Overall Rating: ★★★★★
What a fantastic show! This was theatre at its best.
The original play was written for an American audience by Lauren Gunderson. However, it has been superbly adapted for the discerning British audience by Lotte Wakeham. Wakeham’s direction of the play is highly forward-thinking. We are treated to a staged performance ‘in the round,’ making this an intimate immersion into the story. Directing and performing ‘in the round’ is no small feat, as the actors have to remain in character even when they aren’t delivering lines; they are still in full view of the audience at all times.
As a lecturer in English, I am unquestionably a long-time fan of Shakespeare. However, I was not expecting to be blown away by such superb writing and acting, which told the tale of how the Bard’s First Folio came about. Shakespeare’s folio was first published in 1623—seven years after his death—and contains thirty-six plays. It was undoubtedly a feat of mammoth proportions to locate all of these plays; only eighteen could immediately be found. Many popular plays that are studied today in schools might have been lost if it wasn’t for the determined resilience of Shakespeare’s loyal friends. One can only dare to imagine the horror of never studying ‘Twelfth Night,’ ‘Macbeth,’ ‘The Tempest,’ or ‘Julius Caesar’—what would our modern writers have used for inspiration?
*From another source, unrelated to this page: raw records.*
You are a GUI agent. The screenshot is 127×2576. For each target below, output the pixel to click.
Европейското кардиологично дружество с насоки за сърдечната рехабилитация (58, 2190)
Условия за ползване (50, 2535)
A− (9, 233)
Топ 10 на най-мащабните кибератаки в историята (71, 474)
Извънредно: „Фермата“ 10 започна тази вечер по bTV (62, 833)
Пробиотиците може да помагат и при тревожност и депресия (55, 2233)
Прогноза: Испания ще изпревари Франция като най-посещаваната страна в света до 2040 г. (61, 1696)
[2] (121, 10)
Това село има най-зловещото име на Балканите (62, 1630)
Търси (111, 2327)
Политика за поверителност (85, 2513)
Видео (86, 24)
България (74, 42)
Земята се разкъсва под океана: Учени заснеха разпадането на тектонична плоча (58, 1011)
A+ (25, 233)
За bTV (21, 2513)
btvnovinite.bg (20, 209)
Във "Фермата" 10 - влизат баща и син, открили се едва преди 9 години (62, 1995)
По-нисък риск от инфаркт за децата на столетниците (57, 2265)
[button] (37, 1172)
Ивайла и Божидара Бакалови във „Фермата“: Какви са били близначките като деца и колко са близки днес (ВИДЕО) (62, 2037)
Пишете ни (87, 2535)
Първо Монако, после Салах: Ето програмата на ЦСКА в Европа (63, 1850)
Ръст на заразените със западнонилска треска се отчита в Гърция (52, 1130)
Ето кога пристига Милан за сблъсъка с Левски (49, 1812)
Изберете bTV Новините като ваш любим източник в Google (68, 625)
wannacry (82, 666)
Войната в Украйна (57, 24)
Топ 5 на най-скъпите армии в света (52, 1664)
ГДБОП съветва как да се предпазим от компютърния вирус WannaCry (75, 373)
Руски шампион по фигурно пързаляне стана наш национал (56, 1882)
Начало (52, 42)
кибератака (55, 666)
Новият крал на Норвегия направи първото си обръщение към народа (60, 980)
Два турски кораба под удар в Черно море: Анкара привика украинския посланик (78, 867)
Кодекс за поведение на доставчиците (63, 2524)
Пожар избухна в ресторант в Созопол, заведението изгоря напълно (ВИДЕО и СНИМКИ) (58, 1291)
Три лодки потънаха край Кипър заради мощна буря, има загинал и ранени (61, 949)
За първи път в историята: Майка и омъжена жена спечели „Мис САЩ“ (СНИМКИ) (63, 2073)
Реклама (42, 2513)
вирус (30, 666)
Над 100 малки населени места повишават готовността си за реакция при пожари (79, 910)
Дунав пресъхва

In Act One, we were immediately introduced to the play’s protagonists, Shakespeare’s great friends: John Heminges (Russell Richardson) and Henry Condell (Niall Costigan). They waxed lyrical over the quality of their good friend’s plays and how they were being ‘bastardised,’ in their opinion, by charlatans who couldn’t deliver the lines with the correct meter or conviction. They reminisced about their performances as The King’s Players and ultimately decided, with the assistance of their families and further friends of Shakespeare—including adversaries—to put together a full collection of their friend’s work.
The quality of this production at every level and from every component—actors, producer, directors, movement director, casting, lighting, set design, and costume—was impressively spectacular, completely awe-inspiring, and ultimately breathtakingly first-class!
If this isn’t enough to make you buy a ticket to watch the play, then on top of this, Shakespeare North is proudly hosting a free exhibition where you can view the original folio, get involved with workshops, listen to specialist talks, and—for the children—dress up in period costume and even learn to use a quill correctly.